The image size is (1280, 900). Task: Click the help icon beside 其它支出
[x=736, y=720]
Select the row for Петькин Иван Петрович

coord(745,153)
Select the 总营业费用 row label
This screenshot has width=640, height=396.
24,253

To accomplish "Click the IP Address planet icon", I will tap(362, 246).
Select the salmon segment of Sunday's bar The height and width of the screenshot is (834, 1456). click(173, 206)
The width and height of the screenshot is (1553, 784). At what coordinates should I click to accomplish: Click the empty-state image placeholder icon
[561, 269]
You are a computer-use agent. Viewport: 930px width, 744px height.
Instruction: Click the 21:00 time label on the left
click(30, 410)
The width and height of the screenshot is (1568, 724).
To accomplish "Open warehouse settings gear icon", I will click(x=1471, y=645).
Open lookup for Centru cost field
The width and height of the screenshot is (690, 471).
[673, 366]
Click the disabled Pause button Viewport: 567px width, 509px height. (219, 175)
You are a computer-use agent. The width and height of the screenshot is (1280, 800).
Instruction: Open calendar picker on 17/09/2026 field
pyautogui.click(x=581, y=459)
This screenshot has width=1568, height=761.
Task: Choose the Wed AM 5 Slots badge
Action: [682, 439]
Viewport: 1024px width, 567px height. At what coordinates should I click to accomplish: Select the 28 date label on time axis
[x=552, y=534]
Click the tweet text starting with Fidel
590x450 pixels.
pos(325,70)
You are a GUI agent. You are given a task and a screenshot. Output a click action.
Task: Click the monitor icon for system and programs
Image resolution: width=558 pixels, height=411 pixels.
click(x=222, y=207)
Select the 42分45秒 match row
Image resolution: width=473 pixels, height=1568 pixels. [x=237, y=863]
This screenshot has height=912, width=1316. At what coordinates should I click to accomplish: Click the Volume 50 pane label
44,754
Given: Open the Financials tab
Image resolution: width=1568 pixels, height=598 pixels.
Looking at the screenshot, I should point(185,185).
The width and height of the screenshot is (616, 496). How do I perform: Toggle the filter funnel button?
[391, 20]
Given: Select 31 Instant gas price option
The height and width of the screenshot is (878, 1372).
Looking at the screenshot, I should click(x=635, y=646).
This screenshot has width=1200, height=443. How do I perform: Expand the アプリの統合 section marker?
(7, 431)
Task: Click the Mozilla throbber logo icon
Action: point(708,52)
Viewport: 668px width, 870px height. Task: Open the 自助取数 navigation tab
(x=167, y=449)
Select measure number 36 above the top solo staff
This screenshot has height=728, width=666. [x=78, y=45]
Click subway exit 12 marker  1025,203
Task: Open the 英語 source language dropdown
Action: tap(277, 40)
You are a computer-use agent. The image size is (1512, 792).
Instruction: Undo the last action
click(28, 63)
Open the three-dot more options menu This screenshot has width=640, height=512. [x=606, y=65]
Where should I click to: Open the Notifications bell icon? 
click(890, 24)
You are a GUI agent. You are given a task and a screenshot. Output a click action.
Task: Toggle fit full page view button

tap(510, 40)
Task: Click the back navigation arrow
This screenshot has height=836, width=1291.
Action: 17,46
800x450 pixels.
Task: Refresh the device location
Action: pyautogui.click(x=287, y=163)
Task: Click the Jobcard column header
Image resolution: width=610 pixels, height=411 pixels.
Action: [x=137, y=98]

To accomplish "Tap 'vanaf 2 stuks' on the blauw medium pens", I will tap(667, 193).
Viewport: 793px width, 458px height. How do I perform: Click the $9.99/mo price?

::::::

__Your goal__.
Filter the listing for the word "agent" and copy every line that holds it.

__Reply to the exercise__.
You are a computer-use agent. Viewport: 930px width, 744px height.
You are a computer-use agent. The width and height of the screenshot is (1280, 800).
You are a GUI agent. You are given a task and a screenshot. Output a click action.
You are a computer-use agent. The image size is (1512, 792).
You are a GUI agent. You are given a task and a screenshot. Output a click action.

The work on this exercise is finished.